When talking back to the tie-up with Amazon, it makes sense for Chen to emphasize BlackBerry’s software over its hardware. And investors have gotten somewhat optimistic about BlackBerry earnings in recent months, though the stock has performed poorly, falling 14 percent since mid-March 2014.
According to BlackBerry’s most recent quarterly results, revenues plunged 64 percent, falling below the $1.00 billion mark for the first time in six years. But BlackBerry’s losses were much less severe than investors had expected.
It’s Not the Time to Celebrate: The Bear’s Case
It seems nice for BlackBerry to rebound with the expanding Amazon. Investors bidding up these shares may think the new apps suddenly make BlackBerry devices cool. However, what really matters is the designs and marketing where they should start fixing itself lest BlackBerry goes completely out of business.

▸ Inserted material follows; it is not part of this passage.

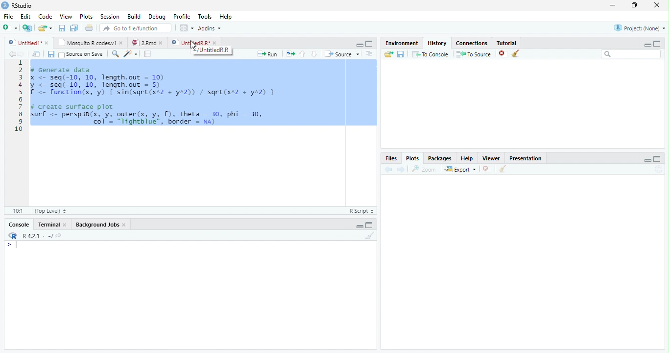 The height and width of the screenshot is (353, 669). What do you see at coordinates (190, 42) in the screenshot?
I see `UntitledR.R*` at bounding box center [190, 42].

BlackBerry has lost its strengths, without the monopoly on enterprise device security. And with more corporations embracing Apple’s Touch ID fingerprint sensor, BlackBerry’s enterprise decline may likely accelerate. In the recent quarter, BlackBerry sold a paltry 1.9 million devices, which was much lower than that of Apple’s 51 million iPhones’ sales. In fact, the sales of 1.9 million amounted roughly half of the previous year’s sales. The deal with Amazon suggests the vast majority of the apps will be made available on the BlackBerry 10 devices. But if no one is willing to buy that phone, then who cares about the apps?
In terms of the stock itself, BlackBerry has experienced a steep decline in earnings per share in the most recent quarter in comparison to its one-year-earlier performance. The company has reported a trend of declining earnings per share over the past two years. During the fiscal year 2013, BlackBerry reported poor results of -$11.17 versus -$1.20 EPS in the prior year. The company has also seen earnings significantly decrease by 531.6 percent, from $98.00 million to -$423.00 million. Return on equity has greatly decreased when compared to its one-year prior ROE. This is a signal of major weakness within the corporation.
BlackBerry will report fiscal first-quarter earnings June 19. Analysts will be looking for $0.25 in earnings per share on revenue of $969.56 million, representing close to 70 percent year-over-year revenue decline. Revenue estimates have dropped more than 10 percent over the past three months, coinciding with the stock’s pullback during that span.